The Envelope Accept/Reject Algorithm

If there exist a density \(g_m\), a function \(g_l\) and a constant M such that

\[g_l(x) \le f(x) \le M g_m(x)\]

then the aglorithm will generate random variables that are distributed according to density \(f(x)\)

  1. Generate \(V \sim g_m(v)\) , \(U \sim \mathcal{U}_{[0,1]}\)
  2. Take \(X = V\) if \(U \le g_l(V)/Mg_m(V)\)
  3. Otherwise, take \(X = V\) if \(U \le f(V)/Mg_m(V)\)

Proof:

From \(g_l(x) \le f(x) \le M g_m(x)\), we have \(\frac{g_{l}(x)}{M g_{m}(x)} \le \frac{f(x)}{M g_{m}(x)} \le 1\), hence

\[\left\{U<\frac{g_{l}(X)}{M g_{m}(X)} \text { or } U<\frac{f(X)}{M g_{m}(X)}\right\} = \left\{U<\frac{f(X)}{M g_{m}(X)}\right\}\]

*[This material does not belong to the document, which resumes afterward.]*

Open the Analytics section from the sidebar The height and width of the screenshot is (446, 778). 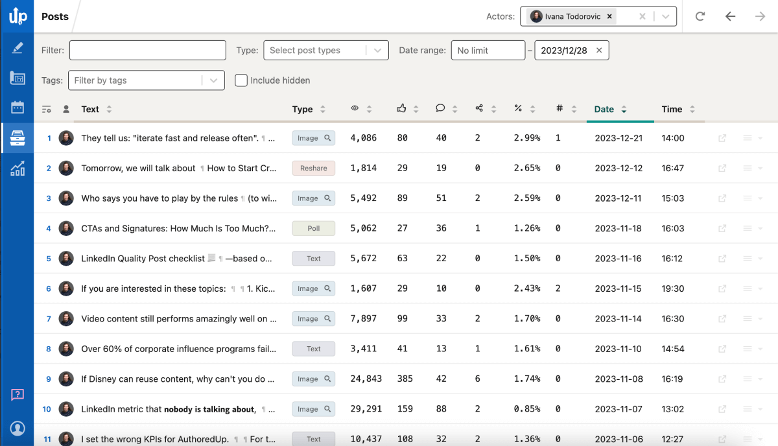click(x=17, y=168)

\[ \begin{aligned} P(V \leq v | \text { Accept }) &= P\left(V \leq v |\left\{U<\frac{g_{l}(V)}{M g_{m}(V)} \text { or } U<\frac{f(V)}{M g_{m}(V)}\right\}\right)\\ &= P\left(V \leq v | U < \frac{f(V)}{M g_{m}(V)}\right) \\ &= \frac{P\left(V \leq v , U<\frac{f(V)}{M g_{m}(V)}\right)}{P\left( U<\frac{f(V)}{M g_{m}(V)} \right)} \\ &= \frac{\int_{-\infty}^{v} \int_{0}^{\frac{f(v)}{M g_{m}(v)}} 1 du g_m(v)dv}{\int_{-\infty}^{\infty} \int_{0}^{\frac{f(v)}{M g_{m}(v)}} 1 du g_m(v)dv}\\ &= \frac{(1/M) \int_{-\infty}^{v} f(v) dv}{1/M}\\ &= P(X \le x) \end{aligned}\]

The Envelope Accept/Reject Algorithm is a improved Accept/Reject Algorithm. When \(f(x)\) is computational expensive to evaluate, we use function \(g_{l}(x)\) in step 2 to save computation time.

References

Casella, George, and Roger Berger. 2001. Statistical Inference. Textbook Binding; Duxbury Resource Center.
Robert, Christian P., and George Casella. 2005. Monte Carlo Statistical Methods (Springer Texts in Statistics). Berlin, Heidelberg: Springer-Verlag.